Dutch priests abused 'up to 20,000 children'
THE NETHERLANDS was in shock last night after a long-awaited 1,100-page report confirmed that more than 800 Catholic priests and monks abused as many as 20,000 children in their care between 1945 and 1985.
The report of the Deetman Commission, chaired by former education minister Wim Deetman, also concluded that knowledge of the abuse was widespread, and it accused religious orders, dioceses and even congregations of failing to help the victims or take action against the abusers.
It said the abuse, which included sexual abuse, took place in boarding schools, children’s homes and orphanages across the country, but was never openly acknowledged by church authorities because of their “culture of silence” and determination “not to hang out their dirty washing”.
Mr Deetman, a former chairman of the Christian Democratic Party who began his investigation in March 2010 when the allegations surfaced, said the commission estimated the number of children abused at between 10,000 and 20,000.
More than 800 of the abusers have been named. Of those, 105 are still alive – though Mr Deetman could not say how many still worked for the church.
He said that some 2,000 victims had so far come forward to make official complaints – and of that number, 1,800 of the cases had involved sexual abuse that in many cases could be characterized as “very serious”.
“To prevent a scandal, nothing was done,” said Mr Deetman. “The abuse was not acknowledged, and there was no help, compensation or aftercare for the victims. The claim by church officials that they did not know what was going on simply does not hold water.”
On the controversial issue of celibacy, the report said that while this was not a critical element in the abuse, it was an additional risk factor that made priests “more vulnerable to transgressive behaviour”. Mr Deetman told a news conference in The Hague: “We do not consider it impossible that a number of these cases might not have happened if celibacy had been voluntary.”
In a brief statement last night, the Catholic Bishops’ Conference in the Netherlands said the church had been “shocked and shamed” by the report.
It also reiterated an offer, first made by the Dutch church last month, to pay compensation totalling about €5 million to victims.
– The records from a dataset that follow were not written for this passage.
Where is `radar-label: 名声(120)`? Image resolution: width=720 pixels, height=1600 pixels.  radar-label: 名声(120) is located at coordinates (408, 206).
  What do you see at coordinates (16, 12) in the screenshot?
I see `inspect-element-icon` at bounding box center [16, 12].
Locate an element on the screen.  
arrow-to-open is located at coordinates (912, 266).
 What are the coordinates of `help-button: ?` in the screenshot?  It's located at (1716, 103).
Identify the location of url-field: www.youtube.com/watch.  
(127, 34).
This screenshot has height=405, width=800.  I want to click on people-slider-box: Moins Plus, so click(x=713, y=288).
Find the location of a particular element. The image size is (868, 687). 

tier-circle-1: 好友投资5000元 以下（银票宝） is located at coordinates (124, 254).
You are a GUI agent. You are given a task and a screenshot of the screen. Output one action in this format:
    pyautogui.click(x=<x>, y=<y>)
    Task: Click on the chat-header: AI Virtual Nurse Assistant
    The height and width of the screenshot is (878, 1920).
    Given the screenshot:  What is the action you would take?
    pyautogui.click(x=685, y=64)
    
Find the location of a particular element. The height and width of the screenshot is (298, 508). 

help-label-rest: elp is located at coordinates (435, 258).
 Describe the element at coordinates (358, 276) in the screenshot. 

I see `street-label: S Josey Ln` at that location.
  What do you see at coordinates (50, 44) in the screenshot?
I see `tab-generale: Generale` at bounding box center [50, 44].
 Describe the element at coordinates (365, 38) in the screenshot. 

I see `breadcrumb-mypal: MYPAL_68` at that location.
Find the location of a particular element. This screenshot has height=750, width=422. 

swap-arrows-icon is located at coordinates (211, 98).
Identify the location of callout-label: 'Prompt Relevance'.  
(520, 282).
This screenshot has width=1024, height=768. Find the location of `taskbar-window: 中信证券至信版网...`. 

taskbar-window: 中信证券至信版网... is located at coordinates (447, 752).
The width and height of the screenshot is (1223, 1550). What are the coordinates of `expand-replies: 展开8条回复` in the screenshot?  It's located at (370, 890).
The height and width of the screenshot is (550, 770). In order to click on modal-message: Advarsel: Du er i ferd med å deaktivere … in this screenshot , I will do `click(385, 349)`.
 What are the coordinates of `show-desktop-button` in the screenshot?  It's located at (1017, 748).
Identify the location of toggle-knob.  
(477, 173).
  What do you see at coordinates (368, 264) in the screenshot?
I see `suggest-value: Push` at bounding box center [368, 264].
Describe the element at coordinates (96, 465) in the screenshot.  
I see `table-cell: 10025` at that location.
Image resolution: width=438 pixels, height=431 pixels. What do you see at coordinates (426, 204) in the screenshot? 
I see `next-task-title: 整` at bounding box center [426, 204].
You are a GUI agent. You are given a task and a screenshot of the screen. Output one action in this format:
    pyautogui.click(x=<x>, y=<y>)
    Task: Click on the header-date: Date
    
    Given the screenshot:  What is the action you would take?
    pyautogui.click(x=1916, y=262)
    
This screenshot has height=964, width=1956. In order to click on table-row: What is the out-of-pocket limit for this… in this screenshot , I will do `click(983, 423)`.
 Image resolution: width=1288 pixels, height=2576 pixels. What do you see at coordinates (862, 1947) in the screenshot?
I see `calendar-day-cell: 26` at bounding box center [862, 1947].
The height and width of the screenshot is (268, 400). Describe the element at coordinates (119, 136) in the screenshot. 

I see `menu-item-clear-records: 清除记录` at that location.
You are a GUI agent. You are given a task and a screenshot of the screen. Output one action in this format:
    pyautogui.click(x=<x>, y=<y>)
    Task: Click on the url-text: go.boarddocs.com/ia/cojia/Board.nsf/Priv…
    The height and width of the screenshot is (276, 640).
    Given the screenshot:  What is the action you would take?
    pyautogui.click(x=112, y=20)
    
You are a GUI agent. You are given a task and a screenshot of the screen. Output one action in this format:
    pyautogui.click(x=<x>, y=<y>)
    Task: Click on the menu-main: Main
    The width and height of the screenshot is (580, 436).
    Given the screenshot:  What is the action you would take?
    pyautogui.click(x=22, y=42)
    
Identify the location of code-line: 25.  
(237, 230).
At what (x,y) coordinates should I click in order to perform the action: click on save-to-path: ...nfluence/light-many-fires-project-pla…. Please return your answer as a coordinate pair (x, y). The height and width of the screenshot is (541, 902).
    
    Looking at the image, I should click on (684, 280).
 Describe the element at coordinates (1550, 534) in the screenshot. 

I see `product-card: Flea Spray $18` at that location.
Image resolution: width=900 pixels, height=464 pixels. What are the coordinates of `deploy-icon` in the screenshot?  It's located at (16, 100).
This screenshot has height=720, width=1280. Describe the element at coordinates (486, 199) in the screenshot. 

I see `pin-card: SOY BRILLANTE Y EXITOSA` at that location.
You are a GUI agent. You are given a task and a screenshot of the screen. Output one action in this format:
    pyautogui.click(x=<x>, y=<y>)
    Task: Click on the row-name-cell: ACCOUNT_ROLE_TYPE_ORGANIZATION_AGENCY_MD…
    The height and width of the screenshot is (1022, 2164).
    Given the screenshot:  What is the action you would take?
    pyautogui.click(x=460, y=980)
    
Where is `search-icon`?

This would range from about €5,000 for inappropriate remarks or behaviour, up to €100,000 for the most serious cases of sexual abuse.
However, that compensation offer was described at the time as inadequate by groups representing victims – and they accused the church of a cynical attempt to pre-empt yesterday’s report.
Last night the victims’ organisation Klokk said the findings had been even more shocking than they had expected.
The organisation criticised, in particular, “the passive attitude” of the Catholic Church in its response both to the original allegations and to the subsequent findings – and said that attitude gave grounds for little hope that anything in the church would change. A separate commission, led by a senior department of justice official, Rieke Samson-Geerlings, is investigating the role of the Dutch social services in placing children in institutions – and in some cases in foster homes – where they were open to abuse.